**PROBLEM**
Copy out every line of the material below, word for word, without changing or leaving out anything.

**RECORDS TO USE**

○ ○ ○

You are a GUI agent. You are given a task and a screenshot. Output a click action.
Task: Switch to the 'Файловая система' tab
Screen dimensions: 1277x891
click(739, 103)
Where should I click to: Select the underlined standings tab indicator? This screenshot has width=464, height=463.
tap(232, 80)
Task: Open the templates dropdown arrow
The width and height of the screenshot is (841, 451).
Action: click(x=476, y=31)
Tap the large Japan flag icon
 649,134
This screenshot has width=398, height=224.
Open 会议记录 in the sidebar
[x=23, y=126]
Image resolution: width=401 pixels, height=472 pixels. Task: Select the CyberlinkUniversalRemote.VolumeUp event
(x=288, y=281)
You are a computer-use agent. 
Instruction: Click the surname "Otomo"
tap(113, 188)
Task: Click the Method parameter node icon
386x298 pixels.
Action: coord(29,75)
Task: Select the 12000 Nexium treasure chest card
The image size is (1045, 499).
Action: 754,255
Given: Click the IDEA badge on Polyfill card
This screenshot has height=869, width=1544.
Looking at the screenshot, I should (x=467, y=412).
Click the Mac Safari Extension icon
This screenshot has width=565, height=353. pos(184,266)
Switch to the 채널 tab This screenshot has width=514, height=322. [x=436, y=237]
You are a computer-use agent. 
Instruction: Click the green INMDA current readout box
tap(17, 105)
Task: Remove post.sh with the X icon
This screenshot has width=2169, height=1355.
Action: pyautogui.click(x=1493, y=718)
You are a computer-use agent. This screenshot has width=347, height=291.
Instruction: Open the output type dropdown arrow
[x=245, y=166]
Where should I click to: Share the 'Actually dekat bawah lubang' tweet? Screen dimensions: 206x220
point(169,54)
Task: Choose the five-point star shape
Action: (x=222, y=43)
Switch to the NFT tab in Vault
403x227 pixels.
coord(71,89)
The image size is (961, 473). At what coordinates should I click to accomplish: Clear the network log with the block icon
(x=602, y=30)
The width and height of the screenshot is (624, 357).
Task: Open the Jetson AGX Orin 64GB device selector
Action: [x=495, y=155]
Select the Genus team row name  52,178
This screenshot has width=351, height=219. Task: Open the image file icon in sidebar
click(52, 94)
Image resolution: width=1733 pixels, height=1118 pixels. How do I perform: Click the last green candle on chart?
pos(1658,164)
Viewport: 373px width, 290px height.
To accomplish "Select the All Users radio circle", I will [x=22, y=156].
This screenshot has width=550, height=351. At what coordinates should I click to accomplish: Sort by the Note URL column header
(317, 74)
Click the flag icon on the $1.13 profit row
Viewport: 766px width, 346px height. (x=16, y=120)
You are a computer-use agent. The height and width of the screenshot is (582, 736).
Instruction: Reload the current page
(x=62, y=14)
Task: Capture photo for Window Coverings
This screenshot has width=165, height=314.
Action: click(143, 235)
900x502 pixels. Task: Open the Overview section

○ ○ ○

**FULL SOLUTION**
You are a GUI agent. You are given a task and a screenshot. Output a click action.
Task: Switch to the 'Файловая система' tab
Screen dimensions: 1277x891
click(739, 103)
Where should I click to: Select the underlined standings tab indicator? This screenshot has width=464, height=463.
tap(232, 80)
Task: Open the templates dropdown arrow
The width and height of the screenshot is (841, 451).
Action: click(x=476, y=31)
Tap the large Japan flag icon
 649,134
This screenshot has width=398, height=224.
Open 会议记录 in the sidebar
[x=23, y=126]
Image resolution: width=401 pixels, height=472 pixels. Task: Select the CyberlinkUniversalRemote.VolumeUp event
(x=288, y=281)
You are a computer-use agent. 
Instruction: Click the surname "Otomo"
tap(113, 188)
Task: Click the Method parameter node icon
386x298 pixels.
Action: coord(29,75)
Task: Select the 12000 Nexium treasure chest card
The image size is (1045, 499).
Action: 754,255
Given: Click the IDEA badge on Polyfill card
This screenshot has height=869, width=1544.
Looking at the screenshot, I should (x=467, y=412).
Click the Mac Safari Extension icon
This screenshot has width=565, height=353. pos(184,266)
Switch to the 채널 tab This screenshot has width=514, height=322. [x=436, y=237]
You are a computer-use agent. 
Instruction: Click the green INMDA current readout box
tap(17, 105)
Task: Remove post.sh with the X icon
This screenshot has width=2169, height=1355.
Action: pyautogui.click(x=1493, y=718)
You are a computer-use agent. This screenshot has width=347, height=291.
Instruction: Open the output type dropdown arrow
[x=245, y=166]
Where should I click to: Share the 'Actually dekat bawah lubang' tweet? Screen dimensions: 206x220
point(169,54)
Task: Choose the five-point star shape
Action: (x=222, y=43)
Switch to the NFT tab in Vault
403x227 pixels.
coord(71,89)
The image size is (961, 473). At what coordinates should I click to accomplish: Clear the network log with the block icon
(x=602, y=30)
The width and height of the screenshot is (624, 357).
Task: Open the Jetson AGX Orin 64GB device selector
Action: [x=495, y=155]
Select the Genus team row name  52,178
This screenshot has width=351, height=219. Task: Open the image file icon in sidebar
click(52, 94)
Image resolution: width=1733 pixels, height=1118 pixels. How do I perform: Click the last green candle on chart?
pos(1658,164)
Viewport: 373px width, 290px height.
To accomplish "Select the All Users radio circle", I will [x=22, y=156].
This screenshot has width=550, height=351. At what coordinates should I click to accomplish: Sort by the Note URL column header
(317, 74)
Click the flag icon on the $1.13 profit row
Viewport: 766px width, 346px height. (x=16, y=120)
You are a computer-use agent. The height and width of the screenshot is (582, 736).
Instruction: Reload the current page
(x=62, y=14)
Task: Capture photo for Window Coverings
This screenshot has width=165, height=314.
Action: click(143, 235)
900x502 pixels. Task: Open the Overview section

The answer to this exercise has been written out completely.